Communication Materials

These materials act as triggers for people to understand the concepts and issues and are essential for awareness. As part of this initiative, set of four poster were developed highlighting the importance of and need for protection of forest were developed and distributed to schools


Collective Initiatives

Unless the community or the general public is made aware of the importance and relevance of groves, any conservation or protection efforts of sacred groves may not succeed. Thus, straightforward community outreach activities were initiated that included outdoor signage’s appreciating the groves and information signage’s on selected trees within each grove. Discussions with community members who manage sacred groves were held for cross learning. School children collected interesting stories pertaining to local groves from their parents with the help of teachers.

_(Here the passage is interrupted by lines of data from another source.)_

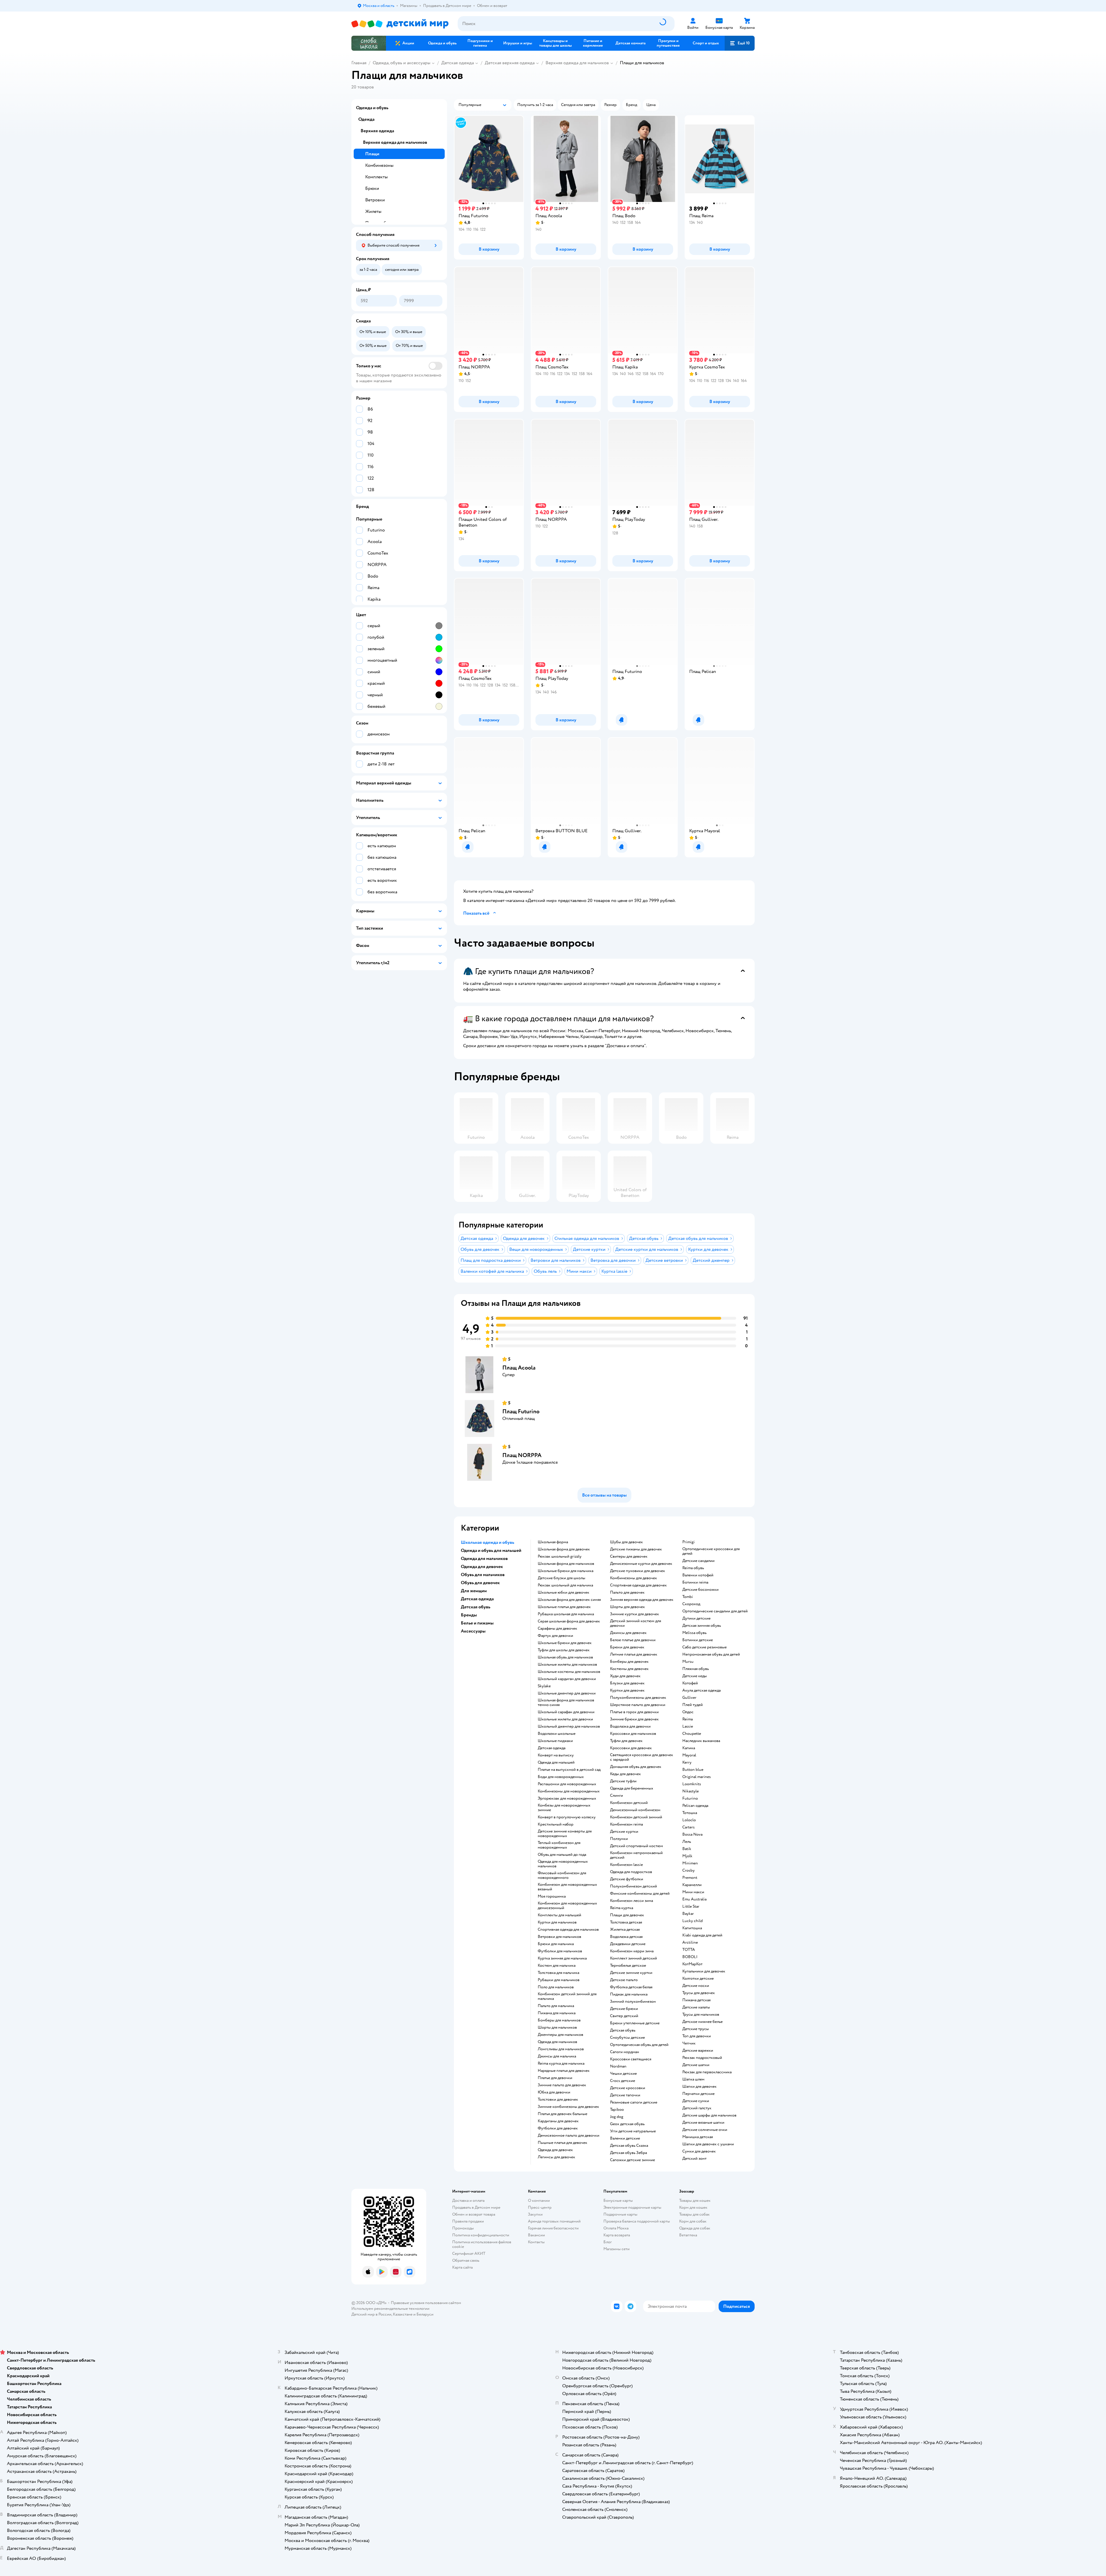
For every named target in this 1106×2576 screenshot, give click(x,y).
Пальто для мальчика (556, 2006)
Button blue (692, 1769)
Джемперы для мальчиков (560, 2034)
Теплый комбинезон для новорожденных (559, 1845)
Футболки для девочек (558, 2128)
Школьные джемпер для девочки (567, 1693)
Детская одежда (457, 63)
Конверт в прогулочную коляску (567, 1817)
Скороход (691, 1604)
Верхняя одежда (377, 131)
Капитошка (692, 1928)
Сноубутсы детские (627, 2037)
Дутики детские (696, 1618)
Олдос (688, 1712)
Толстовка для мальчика (558, 1972)
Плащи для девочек (627, 1915)
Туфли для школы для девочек (564, 1650)
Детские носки (695, 1985)
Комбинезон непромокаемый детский (636, 1855)
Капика (688, 1748)
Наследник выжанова (701, 1741)
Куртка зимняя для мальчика (562, 1958)
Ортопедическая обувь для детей (639, 2044)
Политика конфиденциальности (480, 2235)
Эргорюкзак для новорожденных (567, 1798)
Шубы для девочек (626, 1542)
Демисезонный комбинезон (635, 1810)
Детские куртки (624, 1831)
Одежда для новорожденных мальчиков (563, 1863)
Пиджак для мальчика (628, 1994)
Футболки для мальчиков (560, 1951)
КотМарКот (692, 1964)
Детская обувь (622, 2030)
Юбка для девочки (554, 2092)
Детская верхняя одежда (510, 63)
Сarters (688, 1827)
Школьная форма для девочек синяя (569, 1599)
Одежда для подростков (631, 1872)
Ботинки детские (697, 1640)
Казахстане (402, 2314)
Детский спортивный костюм (636, 1846)
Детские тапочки (625, 2095)
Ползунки (619, 1839)
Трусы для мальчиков (700, 2014)
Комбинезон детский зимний (636, 1817)
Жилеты (373, 211)
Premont (689, 1877)
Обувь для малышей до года (562, 1854)
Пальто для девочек (627, 1592)
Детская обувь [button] (475, 1607)
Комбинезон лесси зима (631, 1900)
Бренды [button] (469, 1615)
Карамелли (692, 1885)
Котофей (690, 1683)
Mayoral (689, 1755)
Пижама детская (696, 2000)
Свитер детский (624, 2016)
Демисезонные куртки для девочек (641, 1563)
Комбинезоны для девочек (633, 1578)
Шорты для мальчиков (557, 2027)
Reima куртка (621, 1908)
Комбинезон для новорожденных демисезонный (567, 1905)
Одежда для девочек (555, 2150)
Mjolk (687, 1856)
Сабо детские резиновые (704, 1647)
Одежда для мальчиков (557, 2042)
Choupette (691, 1733)
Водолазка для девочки (630, 1726)
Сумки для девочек (699, 2151)
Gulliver (689, 1697)
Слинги (616, 1795)
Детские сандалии (698, 1561)
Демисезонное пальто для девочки (568, 2135)
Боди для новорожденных (561, 1777)
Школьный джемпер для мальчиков (569, 1726)
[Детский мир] (399, 24)
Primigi (688, 1542)
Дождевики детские (627, 1944)
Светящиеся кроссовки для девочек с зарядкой (641, 1757)
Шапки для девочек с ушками (708, 2144)
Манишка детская (697, 2137)
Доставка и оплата (468, 2200)
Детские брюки (624, 2008)
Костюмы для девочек (629, 1669)
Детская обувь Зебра (628, 2153)
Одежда (366, 119)
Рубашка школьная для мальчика (566, 1614)
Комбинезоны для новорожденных (569, 1791)
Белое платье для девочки (633, 1640)
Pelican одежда (695, 1805)
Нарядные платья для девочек (564, 2070)
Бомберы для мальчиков (559, 2020)
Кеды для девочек (625, 1774)
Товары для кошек (695, 2200)
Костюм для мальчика (556, 1965)
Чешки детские (623, 2073)
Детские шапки (695, 2065)
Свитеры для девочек (628, 1556)
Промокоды (463, 2228)
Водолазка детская (626, 1936)
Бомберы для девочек (629, 1661)
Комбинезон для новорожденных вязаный (567, 1887)
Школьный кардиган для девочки (567, 1679)
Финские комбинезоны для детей (640, 1893)
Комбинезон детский (629, 1802)
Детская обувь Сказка (629, 2145)
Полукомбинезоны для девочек (638, 1697)
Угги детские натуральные (633, 2131)
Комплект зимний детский (633, 1958)
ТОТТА (688, 1949)
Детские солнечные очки (704, 2129)
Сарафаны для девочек (557, 1628)
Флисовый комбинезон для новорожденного (562, 1875)
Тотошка (689, 1813)
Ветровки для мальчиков (559, 1936)
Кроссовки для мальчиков (633, 1733)
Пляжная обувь (695, 1669)
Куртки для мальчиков (557, 1922)
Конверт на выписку (556, 1755)
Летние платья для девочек (633, 1654)
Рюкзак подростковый (702, 2057)
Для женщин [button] (474, 1591)
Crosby (688, 1870)
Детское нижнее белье (702, 2021)
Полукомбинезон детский (633, 1886)
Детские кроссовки (627, 2088)
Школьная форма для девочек (564, 1549)
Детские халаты (696, 2007)
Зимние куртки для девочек (634, 1614)
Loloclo (689, 1820)
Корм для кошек (693, 2207)
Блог (607, 2242)
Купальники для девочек (703, 1971)
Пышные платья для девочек (562, 2142)
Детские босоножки (700, 1589)
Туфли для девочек (626, 1741)
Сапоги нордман (624, 2052)
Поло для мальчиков (556, 1987)
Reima (687, 1719)
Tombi (687, 1597)
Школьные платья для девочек (564, 1607)
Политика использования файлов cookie (481, 2244)
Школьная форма (553, 1542)
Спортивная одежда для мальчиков (568, 1929)
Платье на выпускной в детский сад (569, 1769)
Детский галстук (696, 2108)
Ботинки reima (695, 1582)
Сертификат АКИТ (468, 2253)
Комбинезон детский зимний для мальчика (567, 1996)
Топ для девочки (696, 2036)
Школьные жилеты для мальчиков (567, 1664)
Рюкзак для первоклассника (707, 2072)
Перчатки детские (698, 2093)
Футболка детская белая (631, 1987)
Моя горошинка (552, 1896)
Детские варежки (697, 2050)
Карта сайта (462, 2267)
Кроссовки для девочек (631, 1748)
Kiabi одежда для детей (702, 1935)
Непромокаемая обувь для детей (711, 1654)
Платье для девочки (555, 2078)
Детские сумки (695, 2101)
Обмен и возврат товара (473, 2214)
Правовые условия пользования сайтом (426, 2302)
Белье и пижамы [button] (477, 1623)
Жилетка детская (625, 1929)
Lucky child (692, 1921)
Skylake (544, 1686)
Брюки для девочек (627, 1647)
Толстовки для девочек (558, 2099)
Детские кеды (694, 1676)
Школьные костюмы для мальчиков (569, 1671)
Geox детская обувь (627, 2124)
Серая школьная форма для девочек (569, 1621)
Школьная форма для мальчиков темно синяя (566, 1702)
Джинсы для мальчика (557, 2056)
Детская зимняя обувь (701, 1625)
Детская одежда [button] (477, 1599)
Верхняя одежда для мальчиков (577, 63)
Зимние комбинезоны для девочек (568, 2106)
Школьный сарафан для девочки (566, 1712)
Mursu (688, 1661)
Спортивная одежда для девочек (638, 1585)
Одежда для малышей (556, 1762)
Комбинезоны (379, 165)
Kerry (687, 1762)
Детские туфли (623, 1781)
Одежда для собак (694, 2228)
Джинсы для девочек (628, 1633)
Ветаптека (688, 2235)
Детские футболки (626, 1879)
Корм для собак (693, 2221)
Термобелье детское (628, 1965)
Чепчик (689, 2043)
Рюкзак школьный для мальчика (565, 1585)
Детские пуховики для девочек (637, 1571)
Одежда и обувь (372, 108)
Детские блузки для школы (561, 1578)
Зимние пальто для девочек (562, 2085)
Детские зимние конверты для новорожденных (565, 1833)
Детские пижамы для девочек (636, 1549)
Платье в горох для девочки (634, 1712)
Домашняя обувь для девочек (635, 1766)
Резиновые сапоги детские (633, 2102)
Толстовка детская (626, 1922)
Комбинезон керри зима (632, 1951)
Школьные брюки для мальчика (565, 1571)
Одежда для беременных (631, 1788)
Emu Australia (694, 1899)
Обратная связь (465, 2260)
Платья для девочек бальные (562, 2114)
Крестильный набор (555, 1824)
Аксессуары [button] (473, 1631)
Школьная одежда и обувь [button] (487, 1542)
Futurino (690, 1798)
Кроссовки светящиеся (630, 2059)
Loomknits (691, 1784)
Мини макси (693, 1892)
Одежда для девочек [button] (482, 1566)
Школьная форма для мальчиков (566, 1563)
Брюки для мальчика (556, 1944)
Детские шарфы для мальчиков (709, 2115)
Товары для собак (694, 2214)
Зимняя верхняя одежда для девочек (641, 1599)
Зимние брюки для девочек (634, 1719)
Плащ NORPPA (521, 1455)
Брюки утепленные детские (635, 2023)
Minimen (690, 1863)
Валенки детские (625, 2138)
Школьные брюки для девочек (565, 1643)
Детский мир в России (371, 2314)
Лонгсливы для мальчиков (561, 2049)
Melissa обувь (694, 1633)
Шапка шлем (693, 2079)
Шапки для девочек (699, 2086)
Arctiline (690, 1942)
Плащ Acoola (518, 1367)
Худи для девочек (625, 1676)
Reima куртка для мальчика (561, 2063)
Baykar (688, 1913)
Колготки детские (698, 1978)
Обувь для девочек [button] (480, 1583)
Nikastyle (690, 1791)
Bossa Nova (692, 1834)
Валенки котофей (697, 1575)
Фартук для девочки (555, 1635)
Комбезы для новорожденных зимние (564, 1807)
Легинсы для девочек (556, 2157)
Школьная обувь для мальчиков (565, 1657)
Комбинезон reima (626, 1824)
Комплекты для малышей (559, 1915)
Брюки (372, 188)
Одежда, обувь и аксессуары (401, 63)
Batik (686, 1849)
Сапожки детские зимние (632, 2160)
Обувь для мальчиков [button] (483, 1575)
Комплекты (376, 177)
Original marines (696, 1777)
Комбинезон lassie (626, 1864)
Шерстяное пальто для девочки (637, 1705)
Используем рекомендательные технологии (390, 2308)
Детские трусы (695, 2029)
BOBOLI (690, 1957)
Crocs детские (622, 2080)
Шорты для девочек (627, 1607)
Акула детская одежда (701, 1690)
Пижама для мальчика (556, 2013)
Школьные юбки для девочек (563, 1592)
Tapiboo (617, 2109)
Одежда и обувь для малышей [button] (491, 1550)
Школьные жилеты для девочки (565, 1719)
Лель (686, 1841)
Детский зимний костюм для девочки (635, 1623)
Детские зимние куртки (631, 1972)
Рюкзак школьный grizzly (560, 1556)
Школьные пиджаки (555, 1741)
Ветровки (375, 200)
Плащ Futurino (520, 1411)
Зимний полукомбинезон (633, 2001)
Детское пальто (624, 1980)
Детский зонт (694, 2158)
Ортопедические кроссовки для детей (711, 1551)
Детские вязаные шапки (703, 2122)
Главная (358, 63)
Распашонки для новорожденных (567, 1784)
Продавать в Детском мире (476, 2207)
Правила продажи (468, 2221)
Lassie (687, 1726)
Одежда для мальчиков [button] (484, 1558)
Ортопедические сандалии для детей (715, 1611)
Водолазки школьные (556, 1733)
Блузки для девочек (627, 1683)
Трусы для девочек (698, 1993)
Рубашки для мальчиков (558, 1980)
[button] (740, 43)
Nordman (618, 2066)
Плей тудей (692, 1705)
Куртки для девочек (627, 1690)
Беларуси (424, 2314)
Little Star (690, 1906)
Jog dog (616, 2116)
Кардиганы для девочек (558, 2121)
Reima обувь (693, 1568)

Outdoor camp for school children at their nearby sacred groves provided better insights amoung the children about the ecological, ethical, social, biological diversity and cultural aspects of these groves. These learning’s by the student were linked to their curriculum in the camps.

Trail laid out within the groves enable visitors to explore and experience sacred groves. News coverage of the activities in newspapers and fortnightly magazine helped to spread the message among the mass.

Results: Sacred groves assist as tools that document the management of biotic resources through people’s participation. (Ashish Anthwal et. al, 2015). It is vital to involve the different stakeholders of the community for developing new strategies and preservation of the sacred groves. The study shows that each sacred grove is unique in its forest structure with rich biological diversity and home to many endemic species.

Analysis from the survey indicates that teachers can play a vital role in spreading the message on importance of sacred among community through children. Teachers ‘are able to make their school children understand the science aspect of the sacred groves and link it to the curriculum. Hence, strengthens the communication approach tool of TCCPC (Teacher to Child, Child to Child, Child to Parent and Parents to Community). Teachers can promote awareness by informing students about issues, problems by informing students about effective problem strategies and discussing cognitive and motivation characteristics of thinking. The twin benefits of this “consciousness raising are: a) it transfers responsibility for monitoring learning from teachers to students themselves and b) it promotes positive self-perceptions effects and motivation among motivation among students (Scott G. Paris and Peter Winograd). The inquisitive learning among children about sacred groves has further increased and they are able to identify and tell about at least 10 floral and faunal species found in their neighbourhood groves. Of 301 students involved in this initiative, 53% were boys and the remaining 47% were girls.

Impressive outdoor signage’s on sacred groves make lasting impression among the community and more particularly tourist visitors. The signage’s developed and displayed near groves has reached to hundreds of people.

7. Provide references and reference materials : 
6. Project status
The project started in the year November 2015 and was completed in July 2016.